Firms need to be clear what they want and educators need to prepare students accordingly. That is a real opportunity for law firms to train the lawyers they need rather than the notional average lawyer for the City or the high street.
So, what might we see emerge? It will be be influenced by other regulatory reforms that are enabling innovation in 2019.
Allowing solicitors to work in unregulated law firms is a significant change which will create increased opportunities for solicitors to be employed in the wider legal market and for them to be trained appropriately.
Instead of a training contract being dangled like a carrot to paralegals, they will be in control, gaining experience, seeking education and training where they identify a gap and sitting the SQE when they are ready. Law firms will no longer hold the key to qualification.
This should drive a more diverse education and training market with more online provision, ‘earn and learn’ opportunities, and education targeted to specific sectors.
This will affect all parts of the legal market. New entrants might offer better opportunities and routes to qualification – accountancy firms, outsourcing and managed solutions, unregulated high street providers and multi-disciplinary practices focused on local needs will be able to offer tailored routes to qualification.
If legal aid firms or law centres want to collaborate with an education provider to develop a specific route to qualification, then SQE allows and facilitates this.
Students will choose what excites them as well as considering a firm’s reputation or pay. Firms that don’t help their trainees develop the skills that prepare them for the future may find lots of good candidates going elsewhere.
The key is that SQE provides an opportunity for employers and educators to unleash their imaginations: it is up to them if they take that opportunity.
One such advantage of SQE is that it encourages firms to get their trainees in front of clients. The traditional routes might not facilitate that and so firms will quickly realise that, just as modern practice is different from 30 years ago, then so must modern education be different.
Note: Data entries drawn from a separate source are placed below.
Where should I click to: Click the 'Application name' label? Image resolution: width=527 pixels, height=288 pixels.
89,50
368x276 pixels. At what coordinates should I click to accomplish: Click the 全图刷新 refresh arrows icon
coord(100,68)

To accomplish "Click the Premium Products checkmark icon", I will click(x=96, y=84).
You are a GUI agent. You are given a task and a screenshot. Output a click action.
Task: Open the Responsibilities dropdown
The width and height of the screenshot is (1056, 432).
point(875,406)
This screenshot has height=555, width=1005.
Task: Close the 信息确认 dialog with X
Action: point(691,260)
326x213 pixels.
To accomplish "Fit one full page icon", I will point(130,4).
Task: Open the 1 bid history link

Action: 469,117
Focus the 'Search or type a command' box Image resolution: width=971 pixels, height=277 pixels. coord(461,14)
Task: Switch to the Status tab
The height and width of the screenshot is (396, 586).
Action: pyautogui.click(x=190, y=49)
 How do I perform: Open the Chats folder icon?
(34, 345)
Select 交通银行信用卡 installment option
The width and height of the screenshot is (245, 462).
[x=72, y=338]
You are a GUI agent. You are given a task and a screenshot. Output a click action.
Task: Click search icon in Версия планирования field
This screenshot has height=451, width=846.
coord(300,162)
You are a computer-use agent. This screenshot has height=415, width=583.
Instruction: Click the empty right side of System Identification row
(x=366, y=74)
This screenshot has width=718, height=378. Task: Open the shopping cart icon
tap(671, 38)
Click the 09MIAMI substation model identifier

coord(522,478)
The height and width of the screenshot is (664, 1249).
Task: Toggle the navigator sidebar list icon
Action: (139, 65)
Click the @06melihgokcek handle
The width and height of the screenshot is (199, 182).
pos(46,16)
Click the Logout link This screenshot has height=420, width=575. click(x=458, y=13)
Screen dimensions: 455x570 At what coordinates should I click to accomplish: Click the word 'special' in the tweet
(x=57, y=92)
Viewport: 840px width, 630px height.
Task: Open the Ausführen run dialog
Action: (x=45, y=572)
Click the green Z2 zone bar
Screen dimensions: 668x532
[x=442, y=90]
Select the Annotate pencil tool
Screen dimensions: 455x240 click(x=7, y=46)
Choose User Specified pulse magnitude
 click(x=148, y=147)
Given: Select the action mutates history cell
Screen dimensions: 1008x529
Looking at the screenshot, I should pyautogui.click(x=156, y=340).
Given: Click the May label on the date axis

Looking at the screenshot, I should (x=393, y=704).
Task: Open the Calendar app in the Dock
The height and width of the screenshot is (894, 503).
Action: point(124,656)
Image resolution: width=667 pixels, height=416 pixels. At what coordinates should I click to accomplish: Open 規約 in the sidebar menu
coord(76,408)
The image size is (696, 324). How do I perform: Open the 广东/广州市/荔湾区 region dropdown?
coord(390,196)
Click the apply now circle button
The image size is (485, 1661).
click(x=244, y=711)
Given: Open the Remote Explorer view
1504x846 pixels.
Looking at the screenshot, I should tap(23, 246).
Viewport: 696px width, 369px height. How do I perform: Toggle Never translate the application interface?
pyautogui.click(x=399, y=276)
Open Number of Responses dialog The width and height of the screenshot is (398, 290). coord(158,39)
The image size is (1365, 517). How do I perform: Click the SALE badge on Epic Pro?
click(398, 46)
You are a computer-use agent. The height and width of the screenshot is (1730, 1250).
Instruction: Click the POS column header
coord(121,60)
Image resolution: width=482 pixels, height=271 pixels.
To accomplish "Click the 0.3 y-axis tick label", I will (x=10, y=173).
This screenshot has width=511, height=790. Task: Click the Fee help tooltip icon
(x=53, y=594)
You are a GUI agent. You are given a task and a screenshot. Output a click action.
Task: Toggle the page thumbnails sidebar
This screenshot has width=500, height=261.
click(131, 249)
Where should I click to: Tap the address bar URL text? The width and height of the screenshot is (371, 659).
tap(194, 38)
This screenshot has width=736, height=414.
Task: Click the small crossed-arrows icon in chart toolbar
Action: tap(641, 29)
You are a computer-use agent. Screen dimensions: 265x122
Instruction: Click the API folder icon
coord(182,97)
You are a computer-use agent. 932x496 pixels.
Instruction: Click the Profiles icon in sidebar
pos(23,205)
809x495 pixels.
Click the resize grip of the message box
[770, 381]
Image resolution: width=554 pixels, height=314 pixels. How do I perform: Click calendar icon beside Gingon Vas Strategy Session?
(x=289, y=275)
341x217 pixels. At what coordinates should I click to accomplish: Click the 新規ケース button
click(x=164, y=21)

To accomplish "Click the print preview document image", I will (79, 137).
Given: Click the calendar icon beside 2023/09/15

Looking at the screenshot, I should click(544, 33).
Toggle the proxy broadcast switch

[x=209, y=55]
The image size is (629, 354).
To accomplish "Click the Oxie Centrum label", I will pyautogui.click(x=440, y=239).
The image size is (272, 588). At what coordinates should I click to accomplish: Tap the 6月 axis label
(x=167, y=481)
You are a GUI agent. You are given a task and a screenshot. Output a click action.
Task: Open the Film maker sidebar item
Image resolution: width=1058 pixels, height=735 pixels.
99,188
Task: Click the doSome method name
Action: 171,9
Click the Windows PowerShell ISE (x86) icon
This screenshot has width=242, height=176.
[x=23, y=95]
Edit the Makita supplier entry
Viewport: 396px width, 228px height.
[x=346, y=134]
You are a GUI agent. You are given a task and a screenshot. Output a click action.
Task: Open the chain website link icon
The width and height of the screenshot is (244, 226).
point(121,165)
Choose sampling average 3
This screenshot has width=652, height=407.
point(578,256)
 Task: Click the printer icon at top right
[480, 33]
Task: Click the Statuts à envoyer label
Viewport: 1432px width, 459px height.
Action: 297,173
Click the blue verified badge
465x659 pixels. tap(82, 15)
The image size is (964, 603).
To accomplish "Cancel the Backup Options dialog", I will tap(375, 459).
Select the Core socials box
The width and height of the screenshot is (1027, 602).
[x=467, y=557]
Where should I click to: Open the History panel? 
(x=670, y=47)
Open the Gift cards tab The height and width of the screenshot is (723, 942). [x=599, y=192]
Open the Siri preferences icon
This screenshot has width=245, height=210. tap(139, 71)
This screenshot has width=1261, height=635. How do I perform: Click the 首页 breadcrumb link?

There are other labour market factors for law firms to consider. The number of graduates is forecast to rise significantly, with the recent dip reversing in 2019 and 300,000 additional graduate places forecast by 2030. Some of these will be degree-level apprenticeships, which are bucking the trend of falling numbers of apprenticeships at lower levels of education.
High employment rates (up from around 70% ten years ago to almost 80% now) further changes the make-up of the talent pool.
If law firms want to take advantage of this – which makes sense in an increasingly competitive labour market – they need to think differently about their whole workforce strategy.
SQE provides opportunities to support that rather than the constraints the current system designs in to lawyer qualification. Fishing in a wider talent pool can help with diversity, innovation and employee engagement.
Senior and managing partners, CEOs and HR directors need to start asking themselves a different question. Instead of the profession-centric ‘how should we recruit and train our lawyers?’, there needs to be a more strategic set of questions.
What services are we going to be delivering in five years time and what sort of law firm model does that require? What sort of workforce do we need to deliver our services in the future? How do we make our workforce flexible enough to change as the demands of the market change what we do and how we do it? How can we compete for talent in a crowded and competitive labour market? What do we need to offer students to make our firm stand out?
None of these are questions that can wait. Some firms seem to think that they can wait until 2021 – after all, that is when the SRA has said that SQE comes in. But that is the first exams rather than the start of a new system.
Those sitting exams in 2021 need to be thinking about it now. They need to be getting the right experience in front of clients ready to sit the skills examinations in SQE2. They need to be building their experience in applying law to facts ready for SQE1.
And some changes happen much faster; from this summer trainees will not need to do three seats – that is one more example of genuine flexibility.
This is the year for firms to align their workforce strategy with their business strategy. There are so many opportunities for the new entrants and disrupters to seize. The only question for each firm is if they want to lead or follow.